Thursday, May 21, 2009

Managing People

If management is defined as the art of getting things done through other people, then I have one thing to say about it:

I suck at it.

Sorry for the language—I rarely speak like this, but there is no better word that can describe my abilities more precisely.

Whether trying to get things done through other people in business, or by directing them in ministry, I usually end up very disappointed, angry, disillusioned and hurt. The people who were under my management usually end up very disappointed, angry, disillusioned and hurt. In other words—my management style is hell on relationships.

Now, perhaps I’ve being a little hard on myself. I do have a few success stories over the years. But I think I have more disappointments. And one of my consistent feelings is, “Why don’t people do things better than they do? Why don’t they take more responsibility? Why don’t they see that this level of quality is still not enough?” I often am amazed that even though they agree to accomplish a certain goal, they don’t do what it takes to figure out how to accomplish that goal well. I become personally offended when they don’t do their job to the highest standard of excellence.

What do I do? Usually deride them. Yell at them a little. Question their character. Question their integrity and loyalty. Let them know that they’ve personally hurt me by doing a bad job.

I’m a jerk that way.

Well, I’m learning. I have been humbled. I have been completely broken by my own mistakes and my own treatment of other people. I have been personally grieved by the broken relationships I have caused. I know I expect way too much of people and have struggled to find out how to have the highest of standards in work/ministry and yet not expect too much from people. It almost seems contradictory.

I grew up in a family situation that discipled me to motivate others by making them feel bad. Seriously. That’s how my parents and older siblings motivated me. They would insult me for whatever I did that displeased them. I was hurt and was thus motivated to improve in order to protect myself from being hurt by them and to make them happy.

So when I became an adult this is how I attempted to motivate people, too. I would tell people to accomplish a particular goal and when they would go about it in ineffective ways I would question their judgment and intelligence. If they did it again, I would question their integrity. Great management skills, huh? Would love to work for a boss like me, right? Yeah, right.

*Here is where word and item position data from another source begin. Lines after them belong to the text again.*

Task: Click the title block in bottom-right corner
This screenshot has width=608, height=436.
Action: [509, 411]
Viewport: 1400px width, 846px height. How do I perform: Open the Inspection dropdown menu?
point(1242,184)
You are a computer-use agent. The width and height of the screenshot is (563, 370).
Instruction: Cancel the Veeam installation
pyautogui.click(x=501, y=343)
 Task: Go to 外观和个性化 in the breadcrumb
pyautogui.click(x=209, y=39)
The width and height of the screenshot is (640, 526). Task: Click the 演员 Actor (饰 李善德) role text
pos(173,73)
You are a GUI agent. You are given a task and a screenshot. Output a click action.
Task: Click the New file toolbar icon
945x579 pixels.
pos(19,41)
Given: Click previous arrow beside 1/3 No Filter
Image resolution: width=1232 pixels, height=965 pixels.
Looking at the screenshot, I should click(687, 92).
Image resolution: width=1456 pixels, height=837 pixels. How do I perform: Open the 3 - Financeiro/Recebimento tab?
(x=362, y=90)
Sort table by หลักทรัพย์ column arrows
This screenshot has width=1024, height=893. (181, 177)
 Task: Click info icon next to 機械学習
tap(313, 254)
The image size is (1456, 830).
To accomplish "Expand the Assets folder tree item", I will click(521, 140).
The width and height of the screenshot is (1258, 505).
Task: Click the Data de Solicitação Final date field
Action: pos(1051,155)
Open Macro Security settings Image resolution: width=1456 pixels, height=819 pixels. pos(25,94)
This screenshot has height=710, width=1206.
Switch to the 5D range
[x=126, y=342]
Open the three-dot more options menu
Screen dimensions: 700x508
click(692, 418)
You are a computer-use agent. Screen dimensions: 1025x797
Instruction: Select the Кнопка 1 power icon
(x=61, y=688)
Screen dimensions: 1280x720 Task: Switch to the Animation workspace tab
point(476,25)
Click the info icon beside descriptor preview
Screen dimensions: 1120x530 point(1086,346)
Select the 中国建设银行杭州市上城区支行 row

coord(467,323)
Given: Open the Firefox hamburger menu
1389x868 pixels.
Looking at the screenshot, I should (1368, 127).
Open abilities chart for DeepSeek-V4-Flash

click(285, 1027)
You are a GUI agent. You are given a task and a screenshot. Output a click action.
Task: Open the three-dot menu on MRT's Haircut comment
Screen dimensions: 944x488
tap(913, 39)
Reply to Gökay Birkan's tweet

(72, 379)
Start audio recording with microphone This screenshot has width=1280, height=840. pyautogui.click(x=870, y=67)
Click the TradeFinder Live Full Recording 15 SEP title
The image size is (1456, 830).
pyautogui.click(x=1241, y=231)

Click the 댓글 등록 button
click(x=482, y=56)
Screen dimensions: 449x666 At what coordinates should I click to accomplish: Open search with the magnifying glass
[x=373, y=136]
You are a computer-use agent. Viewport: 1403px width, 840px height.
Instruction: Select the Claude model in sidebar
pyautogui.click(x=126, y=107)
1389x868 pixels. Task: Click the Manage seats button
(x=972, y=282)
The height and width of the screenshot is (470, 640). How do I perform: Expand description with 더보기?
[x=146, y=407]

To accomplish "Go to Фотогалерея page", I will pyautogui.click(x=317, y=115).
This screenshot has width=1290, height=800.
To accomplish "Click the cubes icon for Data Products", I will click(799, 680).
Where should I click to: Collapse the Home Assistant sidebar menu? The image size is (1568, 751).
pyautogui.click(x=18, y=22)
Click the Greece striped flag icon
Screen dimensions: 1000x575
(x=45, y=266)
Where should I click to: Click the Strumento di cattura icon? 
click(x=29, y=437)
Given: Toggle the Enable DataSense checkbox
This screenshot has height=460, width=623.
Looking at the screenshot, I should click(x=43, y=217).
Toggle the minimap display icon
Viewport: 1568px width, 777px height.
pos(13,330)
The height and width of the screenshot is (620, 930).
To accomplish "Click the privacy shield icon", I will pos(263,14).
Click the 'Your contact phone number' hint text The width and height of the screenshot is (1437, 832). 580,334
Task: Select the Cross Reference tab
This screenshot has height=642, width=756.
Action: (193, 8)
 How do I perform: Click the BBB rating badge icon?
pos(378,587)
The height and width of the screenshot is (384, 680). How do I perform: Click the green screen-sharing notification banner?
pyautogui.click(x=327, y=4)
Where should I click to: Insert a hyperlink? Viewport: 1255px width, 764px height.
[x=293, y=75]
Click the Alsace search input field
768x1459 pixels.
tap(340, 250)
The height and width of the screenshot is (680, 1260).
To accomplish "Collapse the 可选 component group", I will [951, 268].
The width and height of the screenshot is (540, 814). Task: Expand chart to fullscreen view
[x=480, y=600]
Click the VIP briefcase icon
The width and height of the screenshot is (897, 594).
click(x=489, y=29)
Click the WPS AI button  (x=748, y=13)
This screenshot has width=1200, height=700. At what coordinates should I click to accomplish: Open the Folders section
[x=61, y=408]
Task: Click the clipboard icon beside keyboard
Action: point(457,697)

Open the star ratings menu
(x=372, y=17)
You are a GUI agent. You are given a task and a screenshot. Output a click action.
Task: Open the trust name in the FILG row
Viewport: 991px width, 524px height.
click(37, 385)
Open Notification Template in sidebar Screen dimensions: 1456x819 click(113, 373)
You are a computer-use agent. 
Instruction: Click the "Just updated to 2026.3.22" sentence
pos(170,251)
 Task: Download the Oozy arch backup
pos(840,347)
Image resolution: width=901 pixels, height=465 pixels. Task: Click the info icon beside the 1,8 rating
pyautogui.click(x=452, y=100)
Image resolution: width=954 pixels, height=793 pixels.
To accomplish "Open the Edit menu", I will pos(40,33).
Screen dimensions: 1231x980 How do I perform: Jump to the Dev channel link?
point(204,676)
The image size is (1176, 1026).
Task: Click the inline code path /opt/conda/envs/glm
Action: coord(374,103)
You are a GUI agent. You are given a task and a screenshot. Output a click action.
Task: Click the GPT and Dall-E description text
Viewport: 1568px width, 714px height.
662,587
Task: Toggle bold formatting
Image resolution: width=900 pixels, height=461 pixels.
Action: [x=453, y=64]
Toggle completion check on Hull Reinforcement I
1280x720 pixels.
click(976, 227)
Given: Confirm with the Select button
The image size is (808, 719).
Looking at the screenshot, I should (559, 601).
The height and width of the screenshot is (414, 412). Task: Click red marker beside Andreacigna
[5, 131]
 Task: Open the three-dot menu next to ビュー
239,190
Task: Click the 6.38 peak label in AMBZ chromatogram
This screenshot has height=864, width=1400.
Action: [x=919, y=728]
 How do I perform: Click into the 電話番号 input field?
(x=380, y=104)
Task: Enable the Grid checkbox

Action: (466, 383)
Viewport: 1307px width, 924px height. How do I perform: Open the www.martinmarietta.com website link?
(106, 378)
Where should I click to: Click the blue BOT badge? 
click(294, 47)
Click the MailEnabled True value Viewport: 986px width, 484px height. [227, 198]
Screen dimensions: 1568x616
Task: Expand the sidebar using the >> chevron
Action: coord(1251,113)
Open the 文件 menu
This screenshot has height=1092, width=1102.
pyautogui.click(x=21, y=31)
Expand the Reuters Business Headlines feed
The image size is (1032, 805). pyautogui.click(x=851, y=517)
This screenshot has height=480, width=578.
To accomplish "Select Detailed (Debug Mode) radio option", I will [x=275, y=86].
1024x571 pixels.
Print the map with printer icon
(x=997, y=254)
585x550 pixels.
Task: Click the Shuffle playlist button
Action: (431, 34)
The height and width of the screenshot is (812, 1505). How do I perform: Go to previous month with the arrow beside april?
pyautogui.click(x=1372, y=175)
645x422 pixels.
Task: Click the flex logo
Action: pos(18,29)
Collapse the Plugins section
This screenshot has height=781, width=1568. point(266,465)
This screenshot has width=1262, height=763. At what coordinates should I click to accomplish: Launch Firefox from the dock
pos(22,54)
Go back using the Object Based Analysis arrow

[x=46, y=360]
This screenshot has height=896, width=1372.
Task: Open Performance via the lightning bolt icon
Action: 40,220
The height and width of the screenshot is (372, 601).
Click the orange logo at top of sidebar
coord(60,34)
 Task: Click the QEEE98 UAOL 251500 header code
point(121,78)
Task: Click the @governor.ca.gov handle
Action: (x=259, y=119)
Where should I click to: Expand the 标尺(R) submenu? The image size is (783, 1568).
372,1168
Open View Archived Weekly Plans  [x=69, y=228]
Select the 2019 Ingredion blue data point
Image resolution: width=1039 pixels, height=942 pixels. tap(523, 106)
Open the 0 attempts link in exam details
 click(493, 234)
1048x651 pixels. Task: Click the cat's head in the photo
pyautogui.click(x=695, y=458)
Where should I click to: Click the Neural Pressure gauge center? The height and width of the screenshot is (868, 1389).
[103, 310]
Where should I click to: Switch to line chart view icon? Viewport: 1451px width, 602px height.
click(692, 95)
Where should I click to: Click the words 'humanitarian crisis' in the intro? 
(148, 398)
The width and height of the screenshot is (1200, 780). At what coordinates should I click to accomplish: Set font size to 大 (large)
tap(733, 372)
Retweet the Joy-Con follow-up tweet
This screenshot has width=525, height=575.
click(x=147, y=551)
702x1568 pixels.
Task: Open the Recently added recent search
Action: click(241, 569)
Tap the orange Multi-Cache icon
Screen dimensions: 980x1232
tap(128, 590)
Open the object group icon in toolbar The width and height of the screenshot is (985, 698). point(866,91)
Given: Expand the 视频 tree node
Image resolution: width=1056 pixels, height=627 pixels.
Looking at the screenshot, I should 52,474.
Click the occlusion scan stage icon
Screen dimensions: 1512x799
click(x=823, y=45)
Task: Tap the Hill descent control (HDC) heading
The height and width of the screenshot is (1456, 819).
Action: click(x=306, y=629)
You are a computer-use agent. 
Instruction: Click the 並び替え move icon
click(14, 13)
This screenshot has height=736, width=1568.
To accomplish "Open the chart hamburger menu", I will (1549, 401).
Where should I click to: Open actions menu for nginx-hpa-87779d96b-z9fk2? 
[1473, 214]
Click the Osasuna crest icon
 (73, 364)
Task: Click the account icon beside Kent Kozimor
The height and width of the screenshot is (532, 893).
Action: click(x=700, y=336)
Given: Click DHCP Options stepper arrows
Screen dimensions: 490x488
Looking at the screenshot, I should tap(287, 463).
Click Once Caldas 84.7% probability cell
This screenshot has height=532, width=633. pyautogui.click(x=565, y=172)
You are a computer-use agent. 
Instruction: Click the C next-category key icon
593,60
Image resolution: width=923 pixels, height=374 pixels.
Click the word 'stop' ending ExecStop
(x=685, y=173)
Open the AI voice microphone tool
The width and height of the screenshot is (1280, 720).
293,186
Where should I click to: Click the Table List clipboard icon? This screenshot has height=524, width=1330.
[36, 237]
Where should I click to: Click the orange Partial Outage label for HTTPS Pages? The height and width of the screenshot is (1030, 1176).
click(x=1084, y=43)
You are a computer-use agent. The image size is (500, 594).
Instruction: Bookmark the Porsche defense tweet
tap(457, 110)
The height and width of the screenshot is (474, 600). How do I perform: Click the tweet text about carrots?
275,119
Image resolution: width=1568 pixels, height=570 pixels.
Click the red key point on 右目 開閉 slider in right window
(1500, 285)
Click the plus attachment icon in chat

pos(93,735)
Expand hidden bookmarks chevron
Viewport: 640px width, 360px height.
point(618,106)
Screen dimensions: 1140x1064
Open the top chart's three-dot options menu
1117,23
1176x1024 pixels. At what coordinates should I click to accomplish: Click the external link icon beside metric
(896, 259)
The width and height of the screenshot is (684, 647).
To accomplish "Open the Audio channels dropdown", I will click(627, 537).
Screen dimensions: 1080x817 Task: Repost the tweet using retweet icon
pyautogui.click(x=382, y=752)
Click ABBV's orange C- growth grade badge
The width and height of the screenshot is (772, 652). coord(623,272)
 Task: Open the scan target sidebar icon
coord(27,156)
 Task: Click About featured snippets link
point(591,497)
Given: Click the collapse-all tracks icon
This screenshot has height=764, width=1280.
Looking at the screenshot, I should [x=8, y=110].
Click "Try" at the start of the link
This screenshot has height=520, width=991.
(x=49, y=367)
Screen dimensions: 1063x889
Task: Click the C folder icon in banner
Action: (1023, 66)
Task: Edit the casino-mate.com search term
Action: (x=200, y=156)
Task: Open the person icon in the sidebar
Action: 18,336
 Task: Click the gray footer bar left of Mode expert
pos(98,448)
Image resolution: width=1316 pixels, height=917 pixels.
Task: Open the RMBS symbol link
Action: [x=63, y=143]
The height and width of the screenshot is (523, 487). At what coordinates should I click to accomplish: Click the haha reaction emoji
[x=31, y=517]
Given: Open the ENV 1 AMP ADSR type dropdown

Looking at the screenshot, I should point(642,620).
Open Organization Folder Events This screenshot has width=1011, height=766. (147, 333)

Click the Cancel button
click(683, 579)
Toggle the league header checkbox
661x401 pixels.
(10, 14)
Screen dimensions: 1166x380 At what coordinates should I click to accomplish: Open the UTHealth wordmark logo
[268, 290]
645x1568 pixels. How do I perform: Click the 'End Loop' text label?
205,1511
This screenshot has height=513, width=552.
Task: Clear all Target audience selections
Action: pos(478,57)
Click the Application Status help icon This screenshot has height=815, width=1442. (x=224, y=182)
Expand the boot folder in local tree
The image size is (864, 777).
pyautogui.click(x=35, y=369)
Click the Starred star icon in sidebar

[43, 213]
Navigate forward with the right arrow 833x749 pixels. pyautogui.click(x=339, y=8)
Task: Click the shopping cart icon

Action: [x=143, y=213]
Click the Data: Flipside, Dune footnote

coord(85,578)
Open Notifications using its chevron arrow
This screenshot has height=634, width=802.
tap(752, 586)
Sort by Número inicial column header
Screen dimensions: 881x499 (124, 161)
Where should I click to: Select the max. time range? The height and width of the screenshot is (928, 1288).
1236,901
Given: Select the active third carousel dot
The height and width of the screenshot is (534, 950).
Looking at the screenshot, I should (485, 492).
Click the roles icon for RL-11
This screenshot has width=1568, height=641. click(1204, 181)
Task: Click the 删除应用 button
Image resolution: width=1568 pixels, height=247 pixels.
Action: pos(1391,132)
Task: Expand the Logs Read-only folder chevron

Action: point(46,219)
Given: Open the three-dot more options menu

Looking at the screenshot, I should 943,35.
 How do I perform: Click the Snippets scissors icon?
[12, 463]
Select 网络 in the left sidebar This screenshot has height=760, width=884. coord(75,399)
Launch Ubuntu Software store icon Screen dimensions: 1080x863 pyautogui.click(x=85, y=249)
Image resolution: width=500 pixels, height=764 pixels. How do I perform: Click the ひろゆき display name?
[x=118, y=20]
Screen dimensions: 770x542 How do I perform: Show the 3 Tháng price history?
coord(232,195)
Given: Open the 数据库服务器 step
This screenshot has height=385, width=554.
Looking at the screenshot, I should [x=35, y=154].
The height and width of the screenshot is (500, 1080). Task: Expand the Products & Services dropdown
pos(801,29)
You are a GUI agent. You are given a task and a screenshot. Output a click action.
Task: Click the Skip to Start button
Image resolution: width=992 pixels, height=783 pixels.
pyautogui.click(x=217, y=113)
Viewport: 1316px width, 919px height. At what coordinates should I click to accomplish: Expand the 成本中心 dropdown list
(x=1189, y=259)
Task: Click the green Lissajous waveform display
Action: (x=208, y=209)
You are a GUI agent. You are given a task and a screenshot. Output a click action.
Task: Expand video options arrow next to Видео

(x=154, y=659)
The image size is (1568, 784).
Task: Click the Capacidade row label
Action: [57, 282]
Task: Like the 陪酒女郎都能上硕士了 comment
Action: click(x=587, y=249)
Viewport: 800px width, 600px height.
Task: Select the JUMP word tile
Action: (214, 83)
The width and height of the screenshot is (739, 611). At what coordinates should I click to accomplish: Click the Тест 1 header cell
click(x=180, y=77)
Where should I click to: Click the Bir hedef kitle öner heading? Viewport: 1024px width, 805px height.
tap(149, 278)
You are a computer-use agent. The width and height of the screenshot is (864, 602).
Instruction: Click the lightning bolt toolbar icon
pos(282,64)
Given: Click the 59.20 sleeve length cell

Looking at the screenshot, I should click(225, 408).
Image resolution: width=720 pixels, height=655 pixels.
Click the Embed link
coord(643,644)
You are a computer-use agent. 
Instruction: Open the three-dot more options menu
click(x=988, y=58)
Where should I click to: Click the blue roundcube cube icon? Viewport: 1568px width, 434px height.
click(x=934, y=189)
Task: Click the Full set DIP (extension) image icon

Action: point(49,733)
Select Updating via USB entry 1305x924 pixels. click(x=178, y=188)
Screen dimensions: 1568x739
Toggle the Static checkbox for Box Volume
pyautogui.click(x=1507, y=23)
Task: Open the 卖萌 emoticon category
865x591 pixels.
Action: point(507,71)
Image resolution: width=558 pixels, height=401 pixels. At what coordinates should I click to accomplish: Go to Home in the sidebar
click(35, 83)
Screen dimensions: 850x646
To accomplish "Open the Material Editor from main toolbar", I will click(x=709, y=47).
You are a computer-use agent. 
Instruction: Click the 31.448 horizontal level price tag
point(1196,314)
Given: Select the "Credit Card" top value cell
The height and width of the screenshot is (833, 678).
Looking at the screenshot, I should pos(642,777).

I have completely started over now. I have read some books. I have listened to other people. I have tried to deal with my own issues and the relational “rut” I easily fall into by deriding those under me who displease me. I’m not perfect and not yet where I want to be. But I am learning. The transformation is underway; but it will take a while to complete.

One thing I’ve learned: Success is obtained not just by looking at the problems and obstacles and solving them. Success is obtained by looking at the goal, and continuing to look at it. The former is a focus on the negative. The latter is a focus on the positive. The former is a focus on a part of the present reality. The latter is a focus on a future reality.

I can do this. I know I can. I can do it right, too. I am filled with hope.


  1. I agree with your premise and applaud the desire of your heart to be healed of the old way and begin a new one. Just one reminder: You can't do this! Only God in you can enable you to love people enough for you to change. But I suspect you know that. That theme carries through all of your writings, and has inspired me for a while now.
    Pastor Tom

  2. Some great life lessons you're learning. ;) Don't you just wish you could learn them BEFORE you have to be broken?

    Being around leadership material for 15 years while working with John Maxwell, I've read a lot of stuff. First I'd recommend The Success Journey. It'll help you see your "failures" appropriately and redefine success.

    This probably sounds sales pitchy. I don't mean it to. His teaching really has taught me and my husband a LOT about leadership.